[Information shown]

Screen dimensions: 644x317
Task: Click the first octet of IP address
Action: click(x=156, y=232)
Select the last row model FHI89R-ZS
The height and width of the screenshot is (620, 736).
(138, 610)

[/Information shown]
[Information shown]

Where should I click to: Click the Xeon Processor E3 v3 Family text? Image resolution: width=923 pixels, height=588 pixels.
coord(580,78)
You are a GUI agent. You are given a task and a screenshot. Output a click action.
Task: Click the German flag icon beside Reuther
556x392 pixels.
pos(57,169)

[/Information shown]
[Information shown]

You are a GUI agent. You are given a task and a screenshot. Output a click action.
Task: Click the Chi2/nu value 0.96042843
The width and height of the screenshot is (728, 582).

[/Information shown]

◆ About this task ◆
Within the listing above, the range opens at the line with "Task: Click the Chi2/nu value 0.96042843" and closes at the line with "The width and". Reproduce exactly the lines of that range, including both ends.

◆ Completed exercise ◆
Task: Click the Chi2/nu value 0.96042843
The width and height of the screenshot is (728, 582).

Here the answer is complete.